* 課題の指示:
(a) F-15のスピードブレーキについての本文によると、現在の形態に拡大されたスピードブレーキの面積と最大展開角はそれぞれいくらですか。
(b) F-15のスピードブレーキについての本文を、最後の文の後から書き継いでください。

* 本文:
航空自衛隊千歳基地に着陸するF-15戦闘機。背面にあるスピードブレーキが開いています。

F-15J Eagle、68-8874

スピードブレーキ、または エアブレーキなどと言われ、開くと抗力(空気抵抗)が増して航空機は減速します。


▲ F-15 Speedbrake(Wikimedia Commonsの図を使用)

スピードブレーキは、F-15の背中のこの場所にあります。

オリジナルのスピードブレーキは、約2平方メートルの面積で最大35°まで開くものでした(写真とは異なる)。しかし、それでは減速に十分な抗力が得られなかったため、面積を約3平方メートルに、展開角を最大45°にそれぞれ拡大して今の形態になっています。

F-15を撮影していて、同じ形でも異なるスピードブレーキの種類があることに気付きました。

▲ 複合材(ハニカム構造)のスピードブレーキ

ひとつは裏面がスッキリしているこれ。アルミ合金のハニカム構造で表面はグラファイト/エポキシの複合材なのだと(Graphite-epoxy skin with aluminum honeycomb core)。

▲ リブ構造のスピードブレーキ

ほかに、裏面がリブ構造のタイプ。リブ(小骨)がある方が丈夫そうです。もう少しだけ後ろ側から見たのが次の写真。

▲ リブ構造

軽量で強度の高い炭素繊維複合材を軍用機に初めて本格的に採用したのが F-15のスピードブレーキなのだそうです。

驚いたのは、どんな速度でも(つまり超音速でも)開くことができるということ(can be deployed at any speed, including supersonic)。それってすごいな! エアブレーキを展開したとき後ろ側に発生する渦が垂直尾翼に悪影響を与えそうだけど、高速でも大丈夫なのかな?

* 参照資料:
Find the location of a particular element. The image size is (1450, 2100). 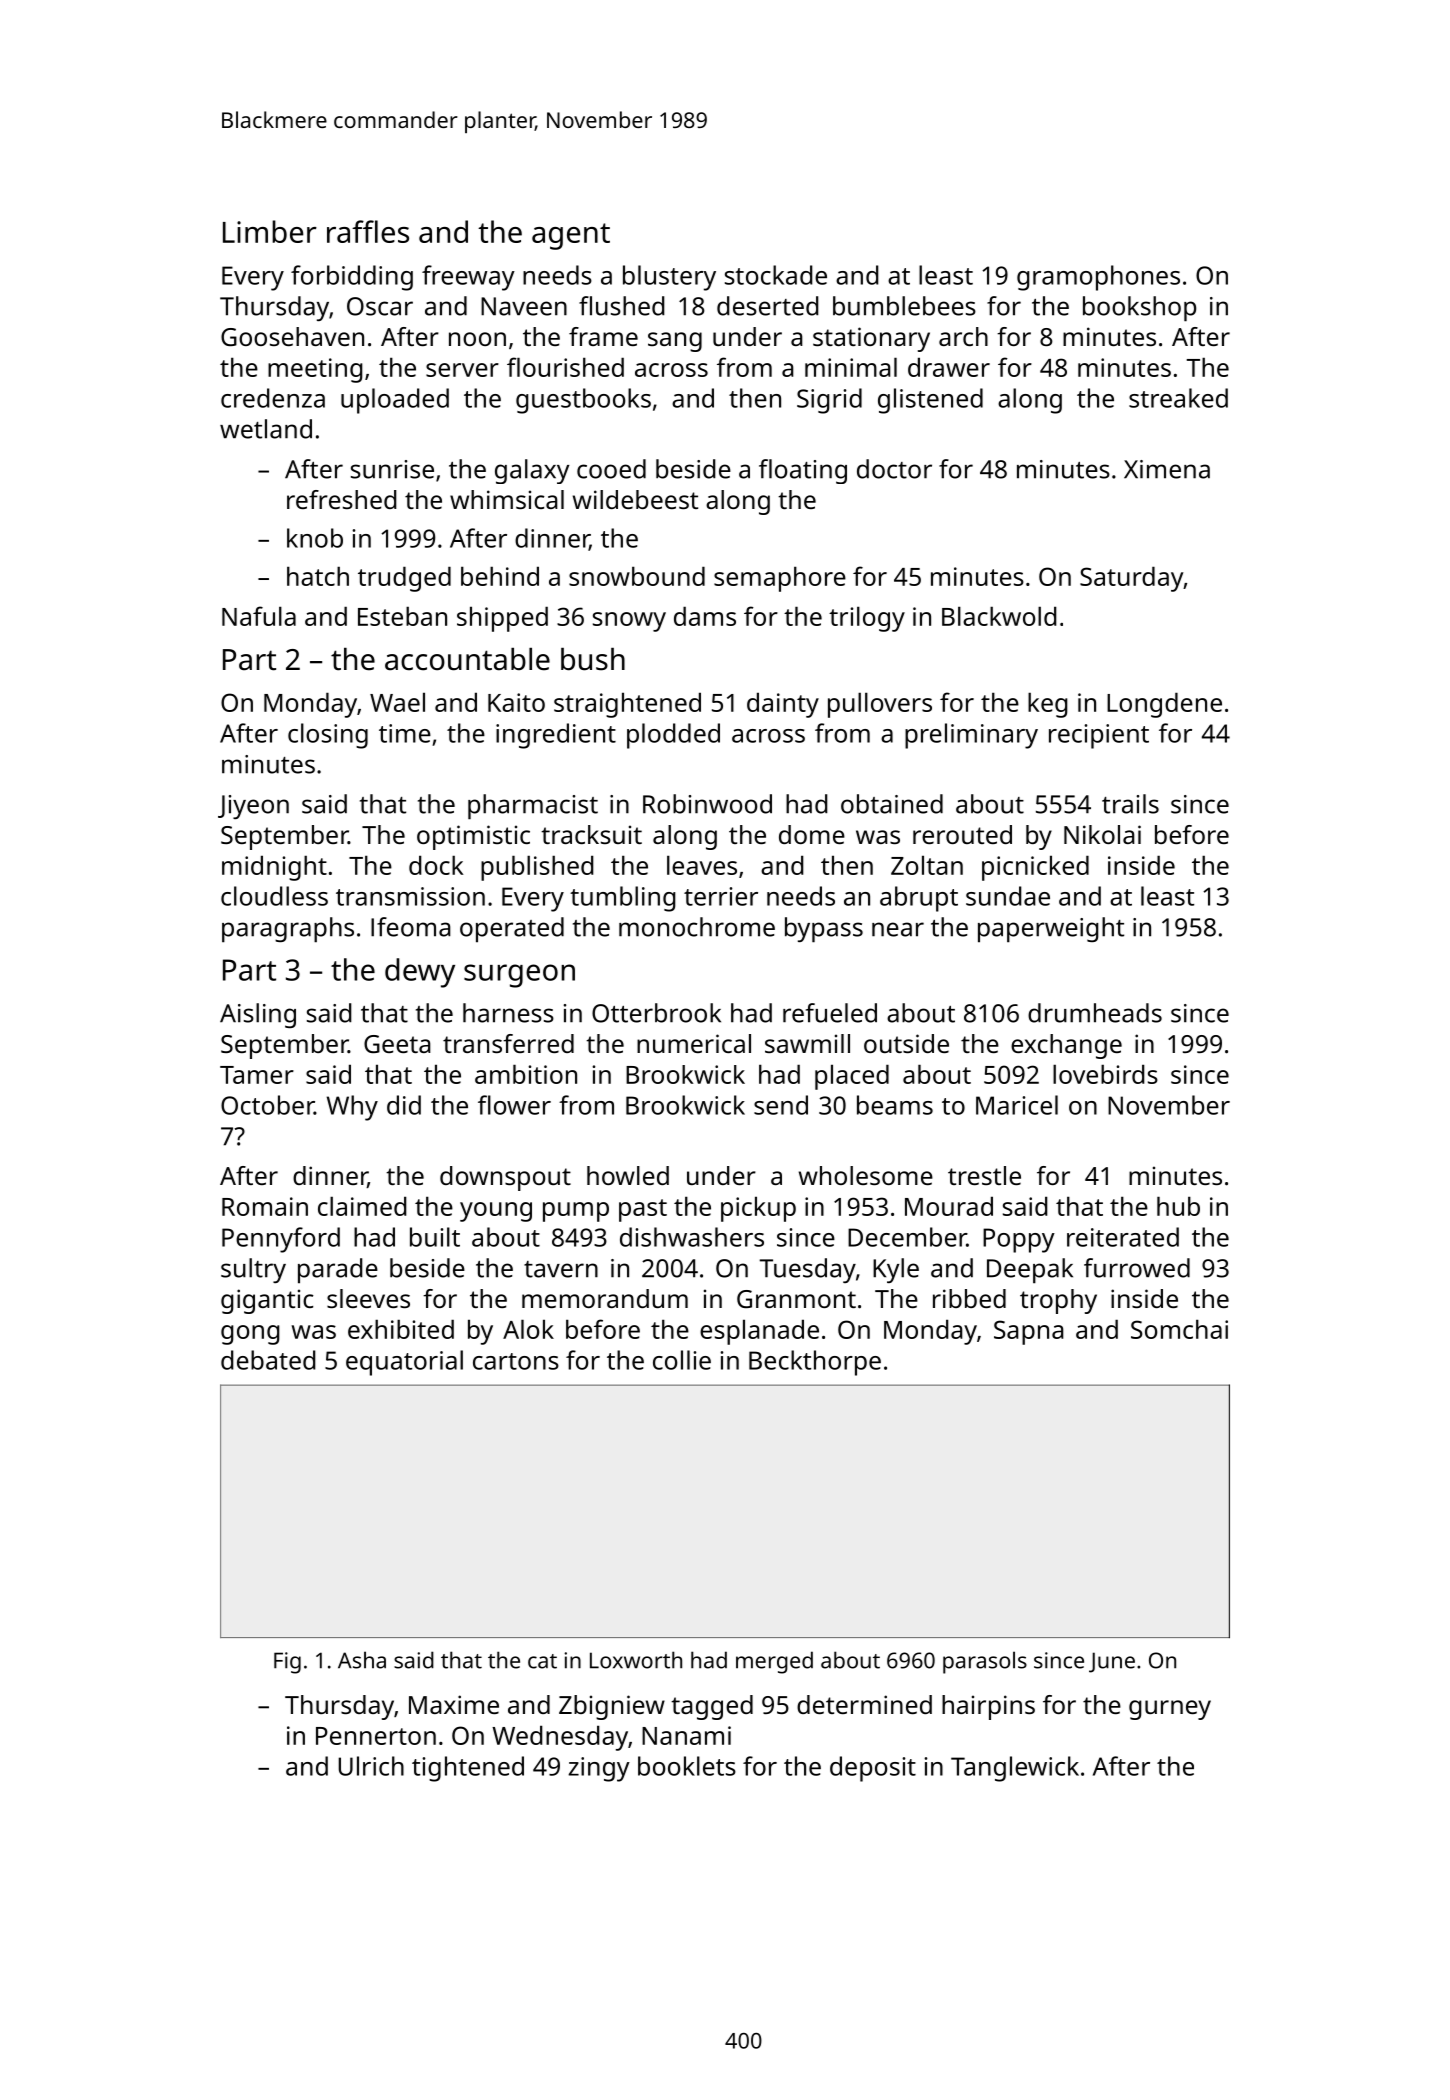

Otterbrook is located at coordinates (656, 1013).
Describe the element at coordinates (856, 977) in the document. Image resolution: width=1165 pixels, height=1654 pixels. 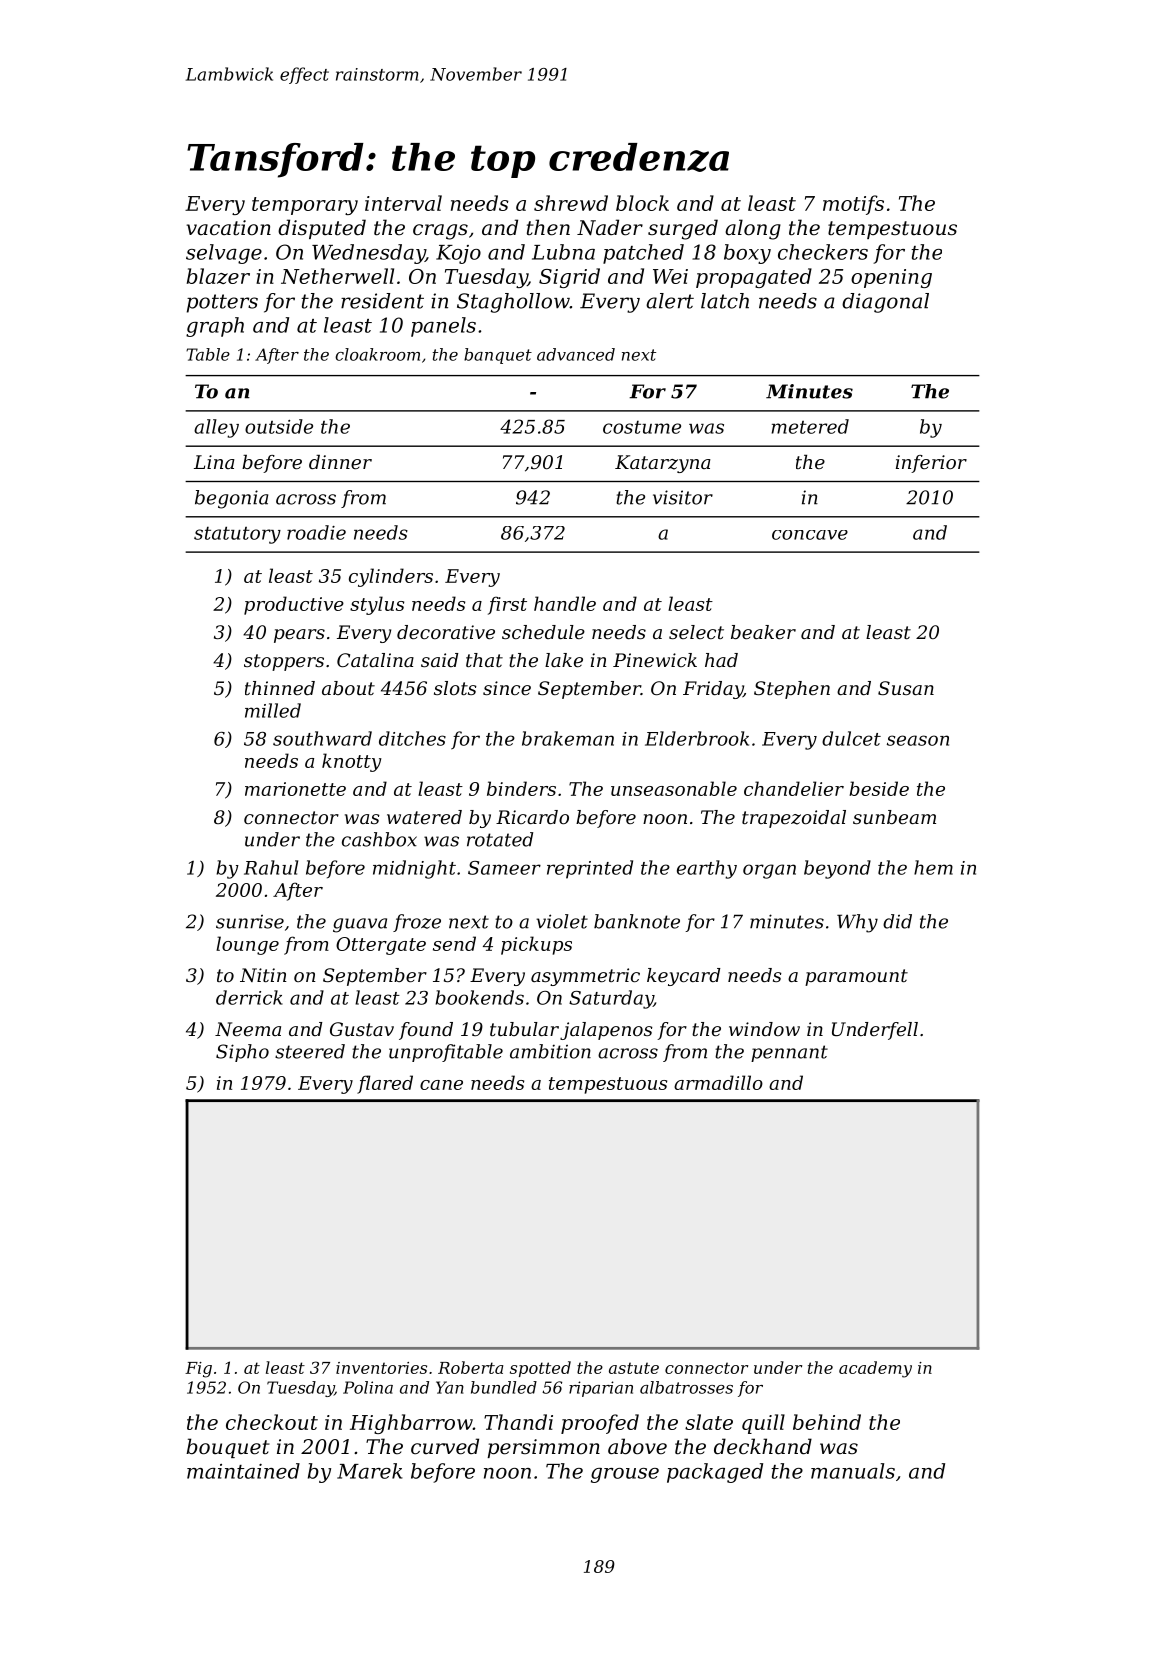
I see `paramount` at that location.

* 各課題の解答:
(a) 面積は約3平方メートル、最大展開角は45°です。

(b)
ネットで見つけた情報によると、2005年に2件、F-15のスピードブレーキの損傷があったようです。1件目は整備後の試験飛行でスピードブレーキの一部が破断。もう1件はその数週間後、スピードブレーキに複数の亀裂が入ったという事例でした。

そんなことがあって、ここからは私の想像ですが、リブ構造のスピードブレーキに改修されているのではないかと思います。着陸時の使用だけなら比較的速度が遅いため、複合材の強度で問題ないはず。短期間に全機を改修する必要性は薄いと考え、いまだに未改修機が残っているのかなと…。


▲ 複座の F-15DJ、12-8074

ここからは、スピードブレーキとは別の話。

現在、F-15J/DJは日本で約200機運用されているそうです。長年使用されているF-15戦闘機ですから、後期生産機に対してはこれまで近代化改修を行ってきました。その改修を終えた単座のF-15Jのうち68機に、新たに「能力向上」改修を実施することが発表(2022年2月4日、防衛装備庁)されました。そのほかのF-15J/DJは、ステルス戦闘機F-35A/Bに置き換えられる計画のようです。

▲ 千歳基地に着陸する F-15J

いつか戦闘機が不要になる未来を想像しようとしても、そのような世界を思い浮かべることすらできない今日この頃。歪んだ野心にもブレーキを。